### Description of the task
Please reproduce all of the data below line for line, with no changes.

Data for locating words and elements
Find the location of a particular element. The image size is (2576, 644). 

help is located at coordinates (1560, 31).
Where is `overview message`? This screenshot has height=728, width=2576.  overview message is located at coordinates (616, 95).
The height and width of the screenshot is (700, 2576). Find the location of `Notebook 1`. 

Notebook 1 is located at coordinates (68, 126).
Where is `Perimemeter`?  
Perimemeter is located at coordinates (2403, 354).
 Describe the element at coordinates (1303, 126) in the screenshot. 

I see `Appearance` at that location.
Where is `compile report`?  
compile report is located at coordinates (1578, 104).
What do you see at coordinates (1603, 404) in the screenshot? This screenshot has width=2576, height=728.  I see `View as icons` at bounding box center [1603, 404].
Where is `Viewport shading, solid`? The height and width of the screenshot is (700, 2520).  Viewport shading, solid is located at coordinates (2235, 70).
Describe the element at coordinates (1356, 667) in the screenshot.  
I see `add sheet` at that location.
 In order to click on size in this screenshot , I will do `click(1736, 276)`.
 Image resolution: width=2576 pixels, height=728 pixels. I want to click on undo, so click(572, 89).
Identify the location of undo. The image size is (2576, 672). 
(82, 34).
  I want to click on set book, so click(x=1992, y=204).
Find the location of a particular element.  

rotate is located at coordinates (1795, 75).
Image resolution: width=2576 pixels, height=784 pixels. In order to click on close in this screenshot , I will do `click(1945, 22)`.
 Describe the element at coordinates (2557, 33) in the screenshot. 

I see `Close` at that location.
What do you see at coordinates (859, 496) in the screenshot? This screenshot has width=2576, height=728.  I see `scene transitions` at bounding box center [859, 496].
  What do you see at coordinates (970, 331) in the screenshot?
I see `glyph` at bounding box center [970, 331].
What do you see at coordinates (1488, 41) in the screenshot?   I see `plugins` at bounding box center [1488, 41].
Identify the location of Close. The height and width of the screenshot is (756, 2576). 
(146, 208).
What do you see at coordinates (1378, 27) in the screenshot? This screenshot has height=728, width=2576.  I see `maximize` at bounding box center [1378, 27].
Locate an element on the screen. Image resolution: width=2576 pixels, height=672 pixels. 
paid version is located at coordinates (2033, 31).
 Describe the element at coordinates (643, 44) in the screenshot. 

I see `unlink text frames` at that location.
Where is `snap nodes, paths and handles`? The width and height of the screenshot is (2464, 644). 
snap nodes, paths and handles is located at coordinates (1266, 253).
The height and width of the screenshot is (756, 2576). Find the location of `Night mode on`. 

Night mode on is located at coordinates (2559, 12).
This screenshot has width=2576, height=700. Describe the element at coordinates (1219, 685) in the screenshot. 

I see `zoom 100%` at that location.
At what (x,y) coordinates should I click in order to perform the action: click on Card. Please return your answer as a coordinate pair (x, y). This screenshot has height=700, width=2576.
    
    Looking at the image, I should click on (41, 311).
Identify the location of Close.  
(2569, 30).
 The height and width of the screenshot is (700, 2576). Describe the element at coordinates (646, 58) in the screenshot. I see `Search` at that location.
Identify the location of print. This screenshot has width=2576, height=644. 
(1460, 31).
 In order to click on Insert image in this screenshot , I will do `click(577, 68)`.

### Response to the exercise
Find the location of a particular element. The image size is (2576, 644). 

help is located at coordinates (1560, 31).
Where is `overview message`? This screenshot has height=728, width=2576.  overview message is located at coordinates (616, 95).
The height and width of the screenshot is (700, 2576). Find the location of `Notebook 1`. 

Notebook 1 is located at coordinates (68, 126).
Where is `Perimemeter`?  
Perimemeter is located at coordinates (2403, 354).
 Describe the element at coordinates (1303, 126) in the screenshot. 

I see `Appearance` at that location.
Where is `compile report`?  
compile report is located at coordinates (1578, 104).
What do you see at coordinates (1603, 404) in the screenshot? This screenshot has width=2576, height=728.  I see `View as icons` at bounding box center [1603, 404].
Where is `Viewport shading, solid`? The height and width of the screenshot is (700, 2520).  Viewport shading, solid is located at coordinates (2235, 70).
Describe the element at coordinates (1356, 667) in the screenshot.  
I see `add sheet` at that location.
 In order to click on size in this screenshot , I will do `click(1736, 276)`.
 Image resolution: width=2576 pixels, height=728 pixels. I want to click on undo, so click(572, 89).
Identify the location of undo. The image size is (2576, 672). 
(82, 34).
  I want to click on set book, so click(x=1992, y=204).
Find the location of a particular element.  

rotate is located at coordinates (1795, 75).
Image resolution: width=2576 pixels, height=784 pixels. In order to click on close in this screenshot , I will do `click(1945, 22)`.
 Describe the element at coordinates (2557, 33) in the screenshot. 

I see `Close` at that location.
What do you see at coordinates (859, 496) in the screenshot? This screenshot has width=2576, height=728.  I see `scene transitions` at bounding box center [859, 496].
  What do you see at coordinates (970, 331) in the screenshot?
I see `glyph` at bounding box center [970, 331].
What do you see at coordinates (1488, 41) in the screenshot?   I see `plugins` at bounding box center [1488, 41].
Identify the location of Close. The height and width of the screenshot is (756, 2576). 
(146, 208).
What do you see at coordinates (1378, 27) in the screenshot? This screenshot has height=728, width=2576.  I see `maximize` at bounding box center [1378, 27].
Locate an element on the screen. Image resolution: width=2576 pixels, height=672 pixels. 
paid version is located at coordinates (2033, 31).
 Describe the element at coordinates (643, 44) in the screenshot. 

I see `unlink text frames` at that location.
Where is `snap nodes, paths and handles`? The width and height of the screenshot is (2464, 644). 
snap nodes, paths and handles is located at coordinates (1266, 253).
The height and width of the screenshot is (756, 2576). Find the location of `Night mode on`. 

Night mode on is located at coordinates (2559, 12).
This screenshot has width=2576, height=700. Describe the element at coordinates (1219, 685) in the screenshot. 

I see `zoom 100%` at that location.
At what (x,y) coordinates should I click in order to perform the action: click on Card. Please return your answer as a coordinate pair (x, y). This screenshot has height=700, width=2576.
    
    Looking at the image, I should click on (41, 311).
Identify the location of Close.  
(2569, 30).
 The height and width of the screenshot is (700, 2576). Describe the element at coordinates (646, 58) in the screenshot. I see `Search` at that location.
Identify the location of print. This screenshot has width=2576, height=644. 
(1460, 31).
 In order to click on Insert image in this screenshot , I will do `click(577, 68)`.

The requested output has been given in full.